**The request:**
Print each of the entries below verbatim, keeping every line the same.

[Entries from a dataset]
^^^^^^^^^^^^^^^^

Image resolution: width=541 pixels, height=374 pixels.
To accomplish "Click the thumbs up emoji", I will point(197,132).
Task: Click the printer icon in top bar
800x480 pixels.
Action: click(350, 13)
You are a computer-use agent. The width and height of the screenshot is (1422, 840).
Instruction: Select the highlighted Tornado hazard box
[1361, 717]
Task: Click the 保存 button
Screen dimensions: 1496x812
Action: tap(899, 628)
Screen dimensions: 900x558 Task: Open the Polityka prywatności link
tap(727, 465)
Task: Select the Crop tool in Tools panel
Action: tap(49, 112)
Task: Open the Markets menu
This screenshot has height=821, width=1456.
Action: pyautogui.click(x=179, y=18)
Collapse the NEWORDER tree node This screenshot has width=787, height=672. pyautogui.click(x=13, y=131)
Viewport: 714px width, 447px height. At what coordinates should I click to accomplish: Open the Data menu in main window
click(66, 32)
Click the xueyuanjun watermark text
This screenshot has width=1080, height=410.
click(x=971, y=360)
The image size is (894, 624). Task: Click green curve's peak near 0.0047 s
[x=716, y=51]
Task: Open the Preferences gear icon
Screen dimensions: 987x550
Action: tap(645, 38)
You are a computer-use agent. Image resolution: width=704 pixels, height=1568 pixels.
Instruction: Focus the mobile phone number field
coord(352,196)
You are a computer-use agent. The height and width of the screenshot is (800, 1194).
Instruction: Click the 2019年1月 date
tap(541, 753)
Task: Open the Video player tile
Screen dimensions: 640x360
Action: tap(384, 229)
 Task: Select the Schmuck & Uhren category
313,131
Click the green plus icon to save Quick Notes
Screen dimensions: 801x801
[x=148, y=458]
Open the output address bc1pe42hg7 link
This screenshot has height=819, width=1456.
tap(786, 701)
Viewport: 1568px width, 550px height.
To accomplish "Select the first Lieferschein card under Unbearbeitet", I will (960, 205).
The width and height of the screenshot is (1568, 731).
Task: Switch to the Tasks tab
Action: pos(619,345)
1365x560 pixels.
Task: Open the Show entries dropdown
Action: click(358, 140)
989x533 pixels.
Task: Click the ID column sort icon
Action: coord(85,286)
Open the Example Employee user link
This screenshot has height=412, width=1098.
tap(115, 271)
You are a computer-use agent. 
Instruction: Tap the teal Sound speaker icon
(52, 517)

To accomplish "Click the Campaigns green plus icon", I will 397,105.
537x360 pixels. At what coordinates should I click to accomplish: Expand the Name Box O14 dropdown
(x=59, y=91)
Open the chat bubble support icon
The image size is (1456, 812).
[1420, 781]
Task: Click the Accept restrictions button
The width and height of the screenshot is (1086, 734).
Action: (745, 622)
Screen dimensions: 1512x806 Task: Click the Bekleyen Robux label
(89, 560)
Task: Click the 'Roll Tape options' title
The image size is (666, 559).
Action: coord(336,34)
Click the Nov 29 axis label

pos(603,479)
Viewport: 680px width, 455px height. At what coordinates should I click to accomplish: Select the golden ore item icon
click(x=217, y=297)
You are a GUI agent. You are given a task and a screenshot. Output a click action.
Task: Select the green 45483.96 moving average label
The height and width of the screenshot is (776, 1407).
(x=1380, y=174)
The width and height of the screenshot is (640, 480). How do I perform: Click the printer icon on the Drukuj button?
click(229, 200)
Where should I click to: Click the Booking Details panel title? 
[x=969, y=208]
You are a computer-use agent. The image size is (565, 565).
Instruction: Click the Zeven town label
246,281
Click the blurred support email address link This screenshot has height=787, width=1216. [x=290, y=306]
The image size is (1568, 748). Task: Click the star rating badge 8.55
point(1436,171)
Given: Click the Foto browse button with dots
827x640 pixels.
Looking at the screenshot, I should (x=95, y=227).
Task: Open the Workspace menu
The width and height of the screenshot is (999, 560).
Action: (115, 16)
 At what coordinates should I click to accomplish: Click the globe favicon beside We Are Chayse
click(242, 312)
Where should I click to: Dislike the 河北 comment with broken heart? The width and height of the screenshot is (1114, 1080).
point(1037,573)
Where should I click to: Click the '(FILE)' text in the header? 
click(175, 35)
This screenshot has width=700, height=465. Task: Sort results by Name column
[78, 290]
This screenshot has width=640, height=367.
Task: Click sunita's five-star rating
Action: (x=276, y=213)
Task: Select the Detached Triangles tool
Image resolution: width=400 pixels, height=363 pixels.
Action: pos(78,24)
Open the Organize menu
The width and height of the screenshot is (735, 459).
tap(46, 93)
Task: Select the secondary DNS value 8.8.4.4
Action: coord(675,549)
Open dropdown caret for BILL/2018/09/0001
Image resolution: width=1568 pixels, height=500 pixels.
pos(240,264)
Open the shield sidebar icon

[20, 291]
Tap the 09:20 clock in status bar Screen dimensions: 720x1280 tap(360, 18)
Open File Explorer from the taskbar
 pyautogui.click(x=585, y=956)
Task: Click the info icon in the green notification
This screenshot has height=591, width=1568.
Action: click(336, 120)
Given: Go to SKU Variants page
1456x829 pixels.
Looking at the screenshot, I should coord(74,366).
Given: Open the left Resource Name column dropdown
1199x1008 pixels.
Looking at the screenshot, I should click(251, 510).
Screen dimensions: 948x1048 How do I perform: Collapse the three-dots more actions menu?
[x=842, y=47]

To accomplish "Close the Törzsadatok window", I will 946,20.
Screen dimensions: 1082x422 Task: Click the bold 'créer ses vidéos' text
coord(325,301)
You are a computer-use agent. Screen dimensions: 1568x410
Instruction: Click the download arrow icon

^^^^^^^^^^^^^^^^

**Solution below:**
Image resolution: width=541 pixels, height=374 pixels.
To accomplish "Click the thumbs up emoji", I will point(197,132).
Task: Click the printer icon in top bar
800x480 pixels.
Action: click(350, 13)
You are a computer-use agent. The width and height of the screenshot is (1422, 840).
Instruction: Select the highlighted Tornado hazard box
[1361, 717]
Task: Click the 保存 button
Screen dimensions: 1496x812
Action: tap(899, 628)
Screen dimensions: 900x558 Task: Open the Polityka prywatności link
tap(727, 465)
Task: Select the Crop tool in Tools panel
Action: tap(49, 112)
Task: Open the Markets menu
This screenshot has height=821, width=1456.
Action: pyautogui.click(x=179, y=18)
Collapse the NEWORDER tree node This screenshot has width=787, height=672. pyautogui.click(x=13, y=131)
Viewport: 714px width, 447px height. At what coordinates should I click to accomplish: Open the Data menu in main window
click(66, 32)
Click the xueyuanjun watermark text
This screenshot has width=1080, height=410.
click(x=971, y=360)
The image size is (894, 624). Task: Click green curve's peak near 0.0047 s
[x=716, y=51]
Task: Open the Preferences gear icon
Screen dimensions: 987x550
Action: tap(645, 38)
You are a computer-use agent. Image resolution: width=704 pixels, height=1568 pixels.
Instruction: Focus the mobile phone number field
coord(352,196)
You are a computer-use agent. The height and width of the screenshot is (800, 1194).
Instruction: Click the 2019年1月 date
tap(541, 753)
Task: Open the Video player tile
Screen dimensions: 640x360
Action: tap(384, 229)
 Task: Select the Schmuck & Uhren category
313,131
Click the green plus icon to save Quick Notes
Screen dimensions: 801x801
[x=148, y=458]
Open the output address bc1pe42hg7 link
This screenshot has height=819, width=1456.
tap(786, 701)
Viewport: 1568px width, 550px height.
To accomplish "Select the first Lieferschein card under Unbearbeitet", I will (960, 205).
The width and height of the screenshot is (1568, 731).
Task: Switch to the Tasks tab
Action: pos(619,345)
1365x560 pixels.
Task: Open the Show entries dropdown
Action: click(358, 140)
989x533 pixels.
Task: Click the ID column sort icon
Action: coord(85,286)
Open the Example Employee user link
This screenshot has height=412, width=1098.
tap(115, 271)
You are a computer-use agent. 
Instruction: Tap the teal Sound speaker icon
(52, 517)

To accomplish "Click the Campaigns green plus icon", I will 397,105.
537x360 pixels. At what coordinates should I click to accomplish: Expand the Name Box O14 dropdown
(x=59, y=91)
Open the chat bubble support icon
The image size is (1456, 812).
[1420, 781]
Task: Click the Accept restrictions button
The width and height of the screenshot is (1086, 734).
Action: (745, 622)
Screen dimensions: 1512x806 Task: Click the Bekleyen Robux label
(89, 560)
Task: Click the 'Roll Tape options' title
The image size is (666, 559).
Action: coord(336,34)
Click the Nov 29 axis label

pos(603,479)
Viewport: 680px width, 455px height. At what coordinates should I click to accomplish: Select the golden ore item icon
click(x=217, y=297)
You are a GUI agent. You are given a task and a screenshot. Output a click action.
Task: Select the green 45483.96 moving average label
The height and width of the screenshot is (776, 1407).
(x=1380, y=174)
The width and height of the screenshot is (640, 480). How do I perform: Click the printer icon on the Drukuj button?
click(229, 200)
Where should I click to: Click the Booking Details panel title? 
[x=969, y=208]
You are a computer-use agent. The image size is (565, 565).
Instruction: Click the Zeven town label
246,281
Click the blurred support email address link This screenshot has height=787, width=1216. [x=290, y=306]
The image size is (1568, 748). Task: Click the star rating badge 8.55
point(1436,171)
Given: Click the Foto browse button with dots
827x640 pixels.
Looking at the screenshot, I should (x=95, y=227).
Task: Open the Workspace menu
The width and height of the screenshot is (999, 560).
Action: (115, 16)
 At what coordinates should I click to accomplish: Click the globe favicon beside We Are Chayse
click(242, 312)
Where should I click to: Dislike the 河北 comment with broken heart? The width and height of the screenshot is (1114, 1080).
point(1037,573)
Where should I click to: Click the '(FILE)' text in the header? 
click(175, 35)
This screenshot has width=700, height=465. Task: Sort results by Name column
[78, 290]
This screenshot has width=640, height=367.
Task: Click sunita's five-star rating
Action: (x=276, y=213)
Task: Select the Detached Triangles tool
Image resolution: width=400 pixels, height=363 pixels.
Action: pos(78,24)
Open the Organize menu
The width and height of the screenshot is (735, 459).
tap(46, 93)
Task: Select the secondary DNS value 8.8.4.4
Action: coord(675,549)
Open dropdown caret for BILL/2018/09/0001
Image resolution: width=1568 pixels, height=500 pixels.
pos(240,264)
Open the shield sidebar icon

[20, 291]
Tap the 09:20 clock in status bar Screen dimensions: 720x1280 tap(360, 18)
Open File Explorer from the taskbar
 pyautogui.click(x=585, y=956)
Task: Click the info icon in the green notification
This screenshot has height=591, width=1568.
Action: click(336, 120)
Given: Go to SKU Variants page
1456x829 pixels.
Looking at the screenshot, I should coord(74,366).
Given: Open the left Resource Name column dropdown
1199x1008 pixels.
Looking at the screenshot, I should click(251, 510).
Screen dimensions: 948x1048 How do I perform: Collapse the three-dots more actions menu?
[x=842, y=47]

To accomplish "Close the Törzsadatok window", I will 946,20.
Screen dimensions: 1082x422 Task: Click the bold 'créer ses vidéos' text
coord(325,301)
You are a computer-use agent. Screen dimensions: 1568x410
Instruction: Click the download arrow icon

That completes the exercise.